By Michael Lanza

Switching from a standard backpacking tent to an ultralight tent can shave pounds from your total pack weight—a huge step toward a lighter pack. But when comparing models, the specs on them can look like a big pot of numeral soup, leaving you wondering: What differentiates them from one another? Which one is best? I’ve tested and reviewed scores of tents of all sizes. I love the best ultralight tents, but I’ve used some that had flaws or shortcomings not immediately obvious. In this article, I’ll tell you how to find the three-season, ultralight tent that’s best for you.

Campsite in Titcomb Basin, Wind River Range, Wyoming.
Campsite in Titcomb Basin, Wind River Range, Wyoming.

Size Matters

Consumers of backcountry gear have grown accustomed to focusing on the weight of a product—which is smart—but not always paying adequate attention to other performance metrics. Think of your tent’s weight like it’s a prospective spouse’s feelings about starting a family: It’s a critical and potentially make-or-break factor, but it’s not the only question to ask when evaluating compatibility.

Sunrise at Cooper Spur campsite, Timberline Trail, Mount Hood, Oregon.
Sunrise on the Timberline Trail, Mount Hood, Oregon.

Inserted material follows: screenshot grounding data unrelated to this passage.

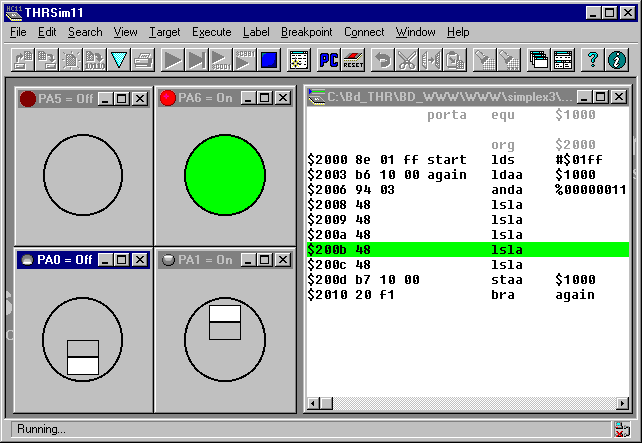Image resolution: width=642 pixels, height=443 pixels.
Task: Click the blue Stop execution button
Action: tap(269, 60)

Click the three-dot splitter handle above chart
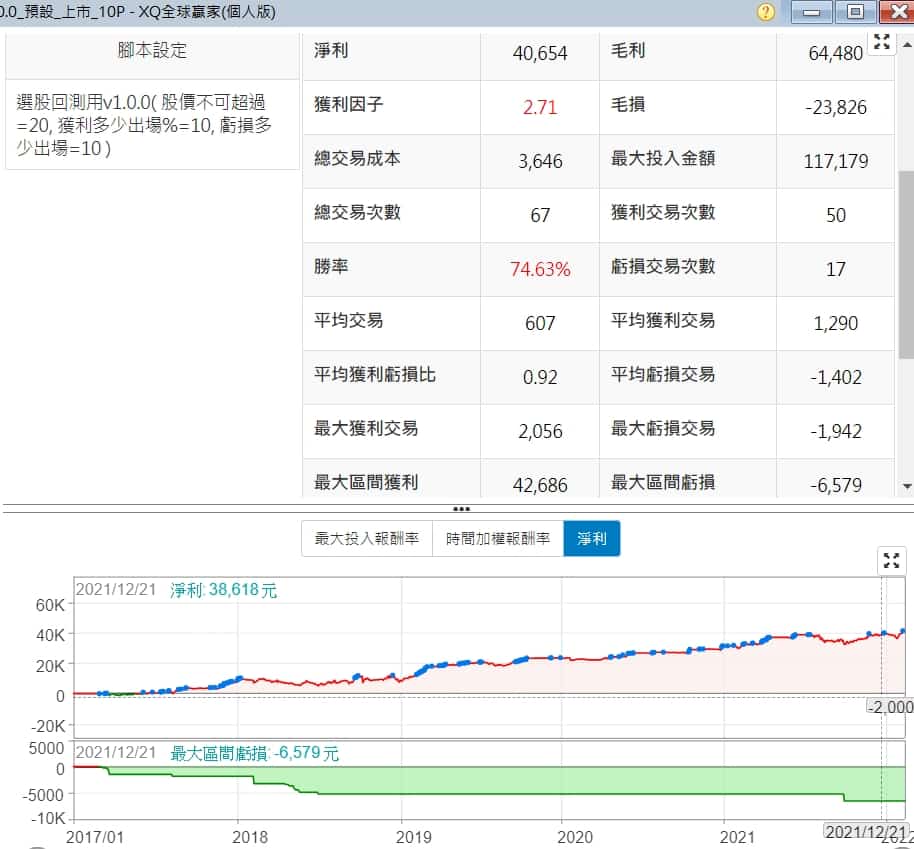pos(461,509)
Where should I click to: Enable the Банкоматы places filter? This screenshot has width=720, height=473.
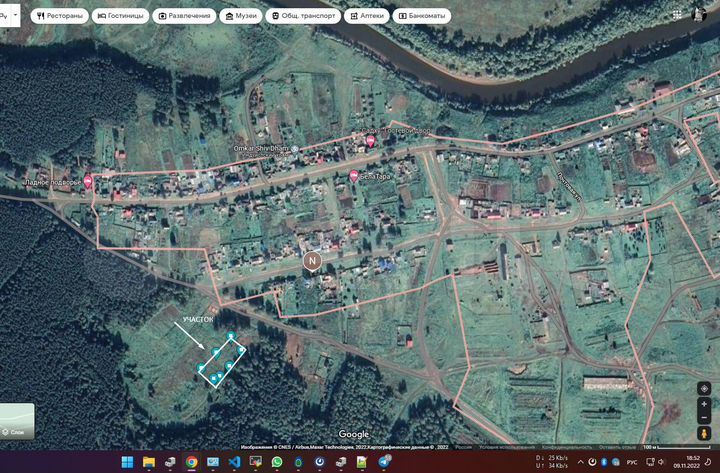click(x=422, y=16)
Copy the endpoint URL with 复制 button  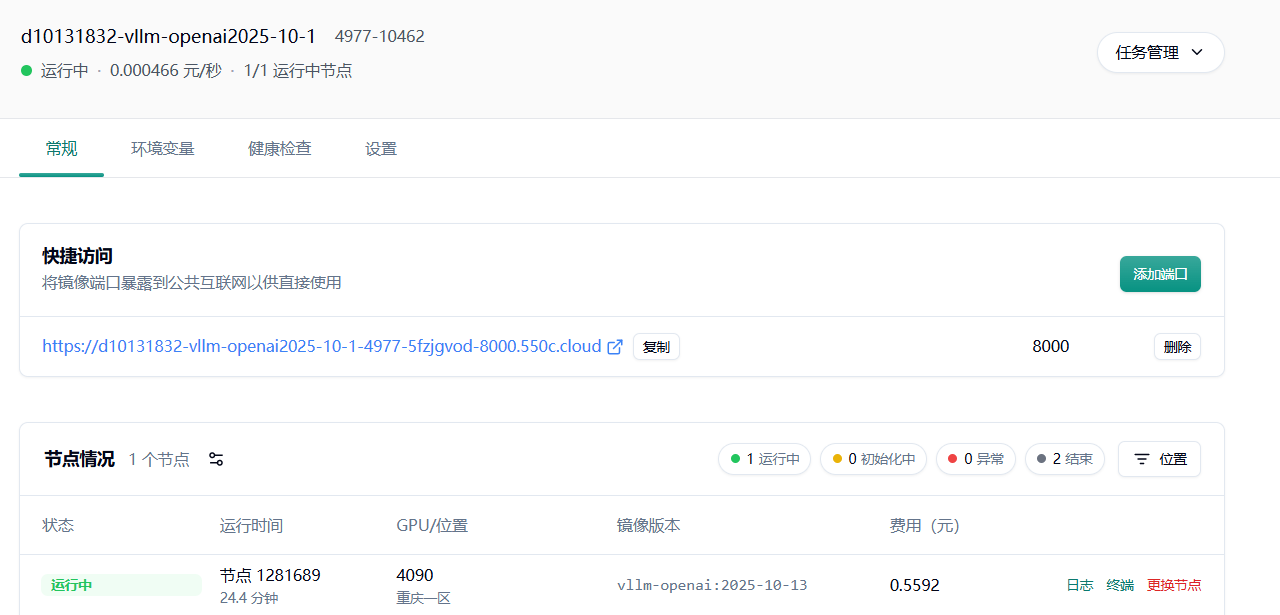[656, 347]
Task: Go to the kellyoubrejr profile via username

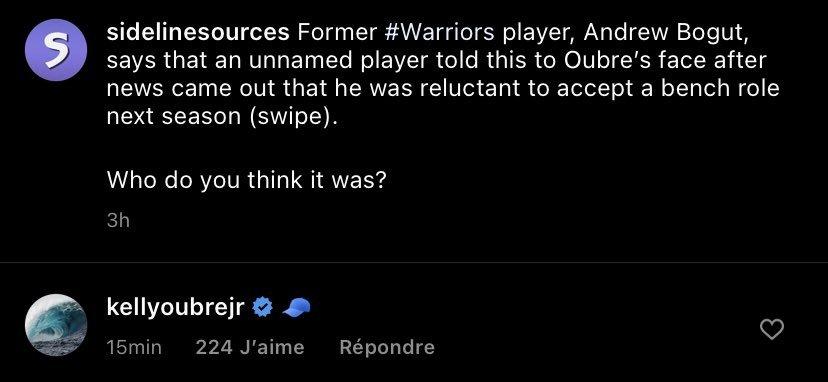Action: (x=175, y=308)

An ultralight tent is a two-sided coin: Before getting one, be certain that low weight ranks as a higher priority to you than living space, or you might be disappointed.

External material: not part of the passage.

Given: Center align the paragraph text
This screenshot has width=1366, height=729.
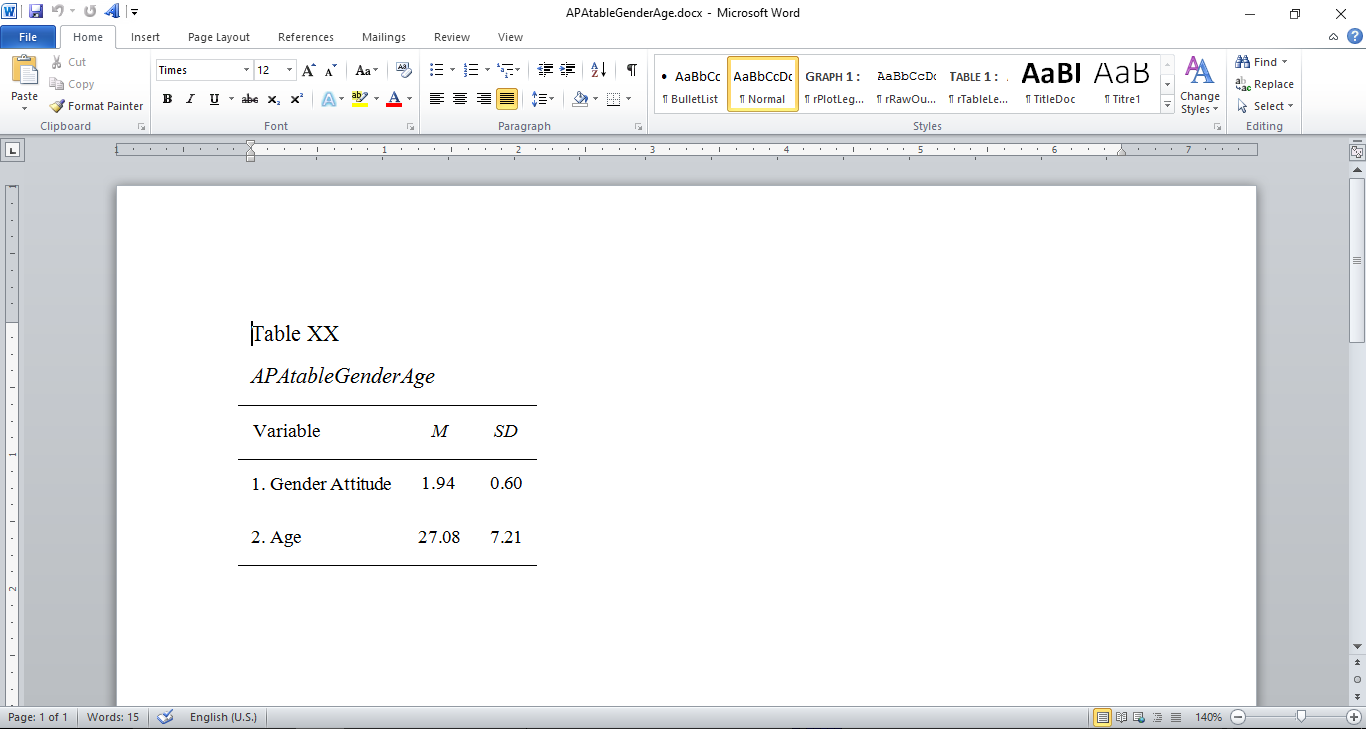Looking at the screenshot, I should click(x=460, y=99).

Fans of them typically include ultralight backpackers, thru-hikers, climbers, and others who focus on the experience outside rather than inside the tent, who often spend much of each day on the move, and who don’t mind dealing with the inconveniences or quirkiness of a non-traditional tent design. Big people looking to trim pack weight may be smart to get a tent that’s not the absolute lightest, but still reasonably light while providing a bit more space (more on square footage below).

That said, there are ultralight tents and shelters that do have adequate or even abundant living space, especially those employing non-traditional designs. Floorless tents and tarps that pitch using trekking poles weigh mere ounces while offering much more sheltered living area per ounce (or gram) than traditional tents. While not freestanding, when pitched and staked out properly they often stand up to strong wind as well as any heavier, three-season, freestanding tent. Some have a single-wall or hybrid single- and double-wall design (see below) and optional mesh inserts for buggy conditions. Ventilation, of course, is never a problem under a tarp.

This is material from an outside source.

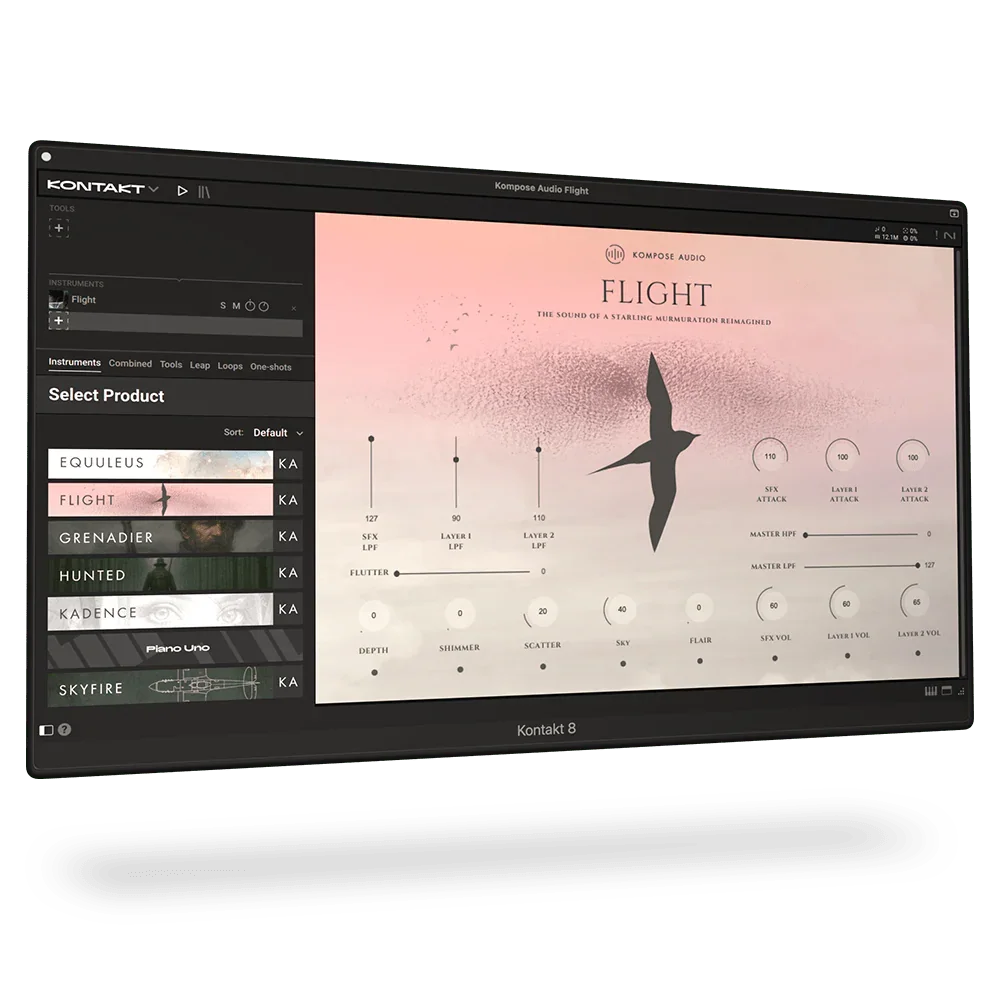The image size is (1000, 1000).
Task: Open the Sort Default dropdown
Action: pyautogui.click(x=278, y=433)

Hi, I’m Michael Lanza, creator of The Big Outside, which has made several top outdoors blog lists. Click here to sign up for my FREE email newsletter. Join The Big Outside to get full access to all of my blog’s stories. Click here to learn how I can help you plan your next trip. Please follow my adventures on Facebook, Twitter, Instagram, and Youtube.


See all of my reviews of ultralight backpacking tents and ultralight backpacking gear, and my “5 Expert Tips For Buying a Backpacking Tent.”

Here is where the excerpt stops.